- [Your instructions]: Your answer should be one number: the count of lines in the records that include the word "legend".

- [Study material]:

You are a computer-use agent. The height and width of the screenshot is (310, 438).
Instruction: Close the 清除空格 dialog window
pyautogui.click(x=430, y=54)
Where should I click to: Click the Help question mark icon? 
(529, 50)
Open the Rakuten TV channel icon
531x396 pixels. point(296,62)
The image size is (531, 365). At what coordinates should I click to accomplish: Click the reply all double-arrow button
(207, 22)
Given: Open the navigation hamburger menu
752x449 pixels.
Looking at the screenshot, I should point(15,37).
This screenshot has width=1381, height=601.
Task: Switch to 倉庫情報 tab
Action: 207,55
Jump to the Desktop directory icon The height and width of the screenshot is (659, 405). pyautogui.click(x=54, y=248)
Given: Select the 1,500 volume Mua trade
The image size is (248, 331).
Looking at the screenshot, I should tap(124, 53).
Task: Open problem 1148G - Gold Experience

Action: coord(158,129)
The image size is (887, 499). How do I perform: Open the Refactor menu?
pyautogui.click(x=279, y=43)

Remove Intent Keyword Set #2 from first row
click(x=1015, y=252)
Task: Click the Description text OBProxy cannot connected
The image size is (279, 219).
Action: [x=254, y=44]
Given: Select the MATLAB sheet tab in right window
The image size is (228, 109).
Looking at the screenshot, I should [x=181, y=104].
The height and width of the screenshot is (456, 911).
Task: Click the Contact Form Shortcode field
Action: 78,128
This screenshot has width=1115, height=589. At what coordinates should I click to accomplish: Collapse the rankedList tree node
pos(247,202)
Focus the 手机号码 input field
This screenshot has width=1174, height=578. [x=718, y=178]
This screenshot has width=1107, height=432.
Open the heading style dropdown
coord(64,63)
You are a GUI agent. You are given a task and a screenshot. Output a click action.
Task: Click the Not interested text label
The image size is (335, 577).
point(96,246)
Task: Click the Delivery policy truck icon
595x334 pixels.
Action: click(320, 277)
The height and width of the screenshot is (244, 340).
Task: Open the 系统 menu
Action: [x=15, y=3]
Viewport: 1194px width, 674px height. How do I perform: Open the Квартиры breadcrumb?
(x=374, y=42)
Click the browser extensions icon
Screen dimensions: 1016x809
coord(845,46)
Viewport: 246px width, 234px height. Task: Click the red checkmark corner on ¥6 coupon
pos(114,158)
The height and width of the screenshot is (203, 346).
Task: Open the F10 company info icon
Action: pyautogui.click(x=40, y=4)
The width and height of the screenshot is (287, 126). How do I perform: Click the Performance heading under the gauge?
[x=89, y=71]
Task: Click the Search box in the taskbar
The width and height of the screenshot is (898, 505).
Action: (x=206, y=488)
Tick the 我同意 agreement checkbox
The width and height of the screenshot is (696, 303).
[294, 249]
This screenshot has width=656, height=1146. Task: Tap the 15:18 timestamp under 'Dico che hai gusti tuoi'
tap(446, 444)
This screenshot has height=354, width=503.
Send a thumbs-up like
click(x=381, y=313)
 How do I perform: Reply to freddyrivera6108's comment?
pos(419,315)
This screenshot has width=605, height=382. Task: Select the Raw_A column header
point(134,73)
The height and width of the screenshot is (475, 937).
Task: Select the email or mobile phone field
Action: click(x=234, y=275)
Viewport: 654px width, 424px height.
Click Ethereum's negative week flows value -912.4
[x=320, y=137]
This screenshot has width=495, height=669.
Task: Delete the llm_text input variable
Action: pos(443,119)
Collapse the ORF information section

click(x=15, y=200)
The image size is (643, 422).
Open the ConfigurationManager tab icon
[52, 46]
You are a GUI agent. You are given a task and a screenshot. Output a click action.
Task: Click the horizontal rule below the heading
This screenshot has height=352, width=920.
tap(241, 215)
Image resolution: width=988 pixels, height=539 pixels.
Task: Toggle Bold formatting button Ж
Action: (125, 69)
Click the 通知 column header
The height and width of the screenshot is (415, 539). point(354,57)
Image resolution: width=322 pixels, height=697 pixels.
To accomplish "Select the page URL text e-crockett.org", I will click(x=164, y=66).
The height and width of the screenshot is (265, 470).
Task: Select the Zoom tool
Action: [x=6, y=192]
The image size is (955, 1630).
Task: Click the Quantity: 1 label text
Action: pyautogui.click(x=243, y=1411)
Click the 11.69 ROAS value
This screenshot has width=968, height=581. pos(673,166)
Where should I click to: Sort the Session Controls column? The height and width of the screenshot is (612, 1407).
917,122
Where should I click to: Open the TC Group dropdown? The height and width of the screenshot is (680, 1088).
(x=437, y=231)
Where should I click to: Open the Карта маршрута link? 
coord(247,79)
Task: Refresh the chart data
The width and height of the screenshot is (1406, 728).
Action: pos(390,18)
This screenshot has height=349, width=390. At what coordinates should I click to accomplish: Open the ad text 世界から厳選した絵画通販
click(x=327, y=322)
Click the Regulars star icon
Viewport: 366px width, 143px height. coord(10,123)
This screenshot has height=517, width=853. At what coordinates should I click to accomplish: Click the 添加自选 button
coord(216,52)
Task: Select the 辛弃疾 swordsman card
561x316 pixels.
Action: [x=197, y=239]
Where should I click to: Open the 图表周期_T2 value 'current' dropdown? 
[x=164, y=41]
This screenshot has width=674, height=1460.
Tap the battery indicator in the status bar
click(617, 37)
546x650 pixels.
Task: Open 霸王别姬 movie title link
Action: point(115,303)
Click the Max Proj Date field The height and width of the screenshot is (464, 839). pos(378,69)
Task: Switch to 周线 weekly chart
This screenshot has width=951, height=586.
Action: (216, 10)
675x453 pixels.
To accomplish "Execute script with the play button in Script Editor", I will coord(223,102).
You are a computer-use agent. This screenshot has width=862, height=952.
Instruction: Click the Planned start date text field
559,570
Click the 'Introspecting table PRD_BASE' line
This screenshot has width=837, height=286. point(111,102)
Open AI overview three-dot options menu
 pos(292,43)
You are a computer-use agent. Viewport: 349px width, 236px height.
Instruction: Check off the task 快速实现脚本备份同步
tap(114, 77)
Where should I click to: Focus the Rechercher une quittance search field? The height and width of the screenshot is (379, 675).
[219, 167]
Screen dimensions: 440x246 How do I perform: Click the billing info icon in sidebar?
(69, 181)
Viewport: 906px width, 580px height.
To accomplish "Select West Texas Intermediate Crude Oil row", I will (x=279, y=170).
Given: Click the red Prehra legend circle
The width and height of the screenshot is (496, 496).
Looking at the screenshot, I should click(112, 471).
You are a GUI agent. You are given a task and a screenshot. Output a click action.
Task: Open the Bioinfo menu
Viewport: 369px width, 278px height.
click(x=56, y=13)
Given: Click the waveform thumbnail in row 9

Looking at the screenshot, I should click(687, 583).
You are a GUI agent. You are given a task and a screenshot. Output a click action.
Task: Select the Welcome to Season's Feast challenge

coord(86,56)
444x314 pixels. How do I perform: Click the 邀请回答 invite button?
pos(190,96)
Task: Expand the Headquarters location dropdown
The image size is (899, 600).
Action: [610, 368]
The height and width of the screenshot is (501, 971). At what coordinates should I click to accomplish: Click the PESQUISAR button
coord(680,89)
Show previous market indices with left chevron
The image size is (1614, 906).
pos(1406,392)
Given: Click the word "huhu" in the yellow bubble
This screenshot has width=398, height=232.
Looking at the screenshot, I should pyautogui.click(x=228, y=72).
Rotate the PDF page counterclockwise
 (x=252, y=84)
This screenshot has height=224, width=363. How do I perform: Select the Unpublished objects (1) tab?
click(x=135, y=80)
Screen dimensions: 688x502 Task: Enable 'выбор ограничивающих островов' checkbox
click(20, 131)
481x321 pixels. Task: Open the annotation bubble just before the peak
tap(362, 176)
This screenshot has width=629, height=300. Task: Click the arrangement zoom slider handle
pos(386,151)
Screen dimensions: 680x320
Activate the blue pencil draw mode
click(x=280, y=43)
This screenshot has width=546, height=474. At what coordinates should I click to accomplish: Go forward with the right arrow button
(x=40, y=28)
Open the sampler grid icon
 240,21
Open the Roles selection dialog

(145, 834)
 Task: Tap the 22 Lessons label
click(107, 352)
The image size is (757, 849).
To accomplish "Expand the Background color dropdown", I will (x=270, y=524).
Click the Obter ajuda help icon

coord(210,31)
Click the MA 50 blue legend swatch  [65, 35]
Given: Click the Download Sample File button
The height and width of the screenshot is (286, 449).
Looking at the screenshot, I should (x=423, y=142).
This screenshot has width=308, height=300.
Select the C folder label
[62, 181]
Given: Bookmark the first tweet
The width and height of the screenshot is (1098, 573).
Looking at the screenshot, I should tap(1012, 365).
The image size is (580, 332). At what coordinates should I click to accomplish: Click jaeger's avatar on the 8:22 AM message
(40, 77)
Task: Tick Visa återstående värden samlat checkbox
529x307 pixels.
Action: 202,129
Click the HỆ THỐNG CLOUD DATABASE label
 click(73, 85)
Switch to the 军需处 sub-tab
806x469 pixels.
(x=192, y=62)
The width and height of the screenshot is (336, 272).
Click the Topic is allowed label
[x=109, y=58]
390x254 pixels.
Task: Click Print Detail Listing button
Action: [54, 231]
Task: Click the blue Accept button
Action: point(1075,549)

- [Problem solution]: 2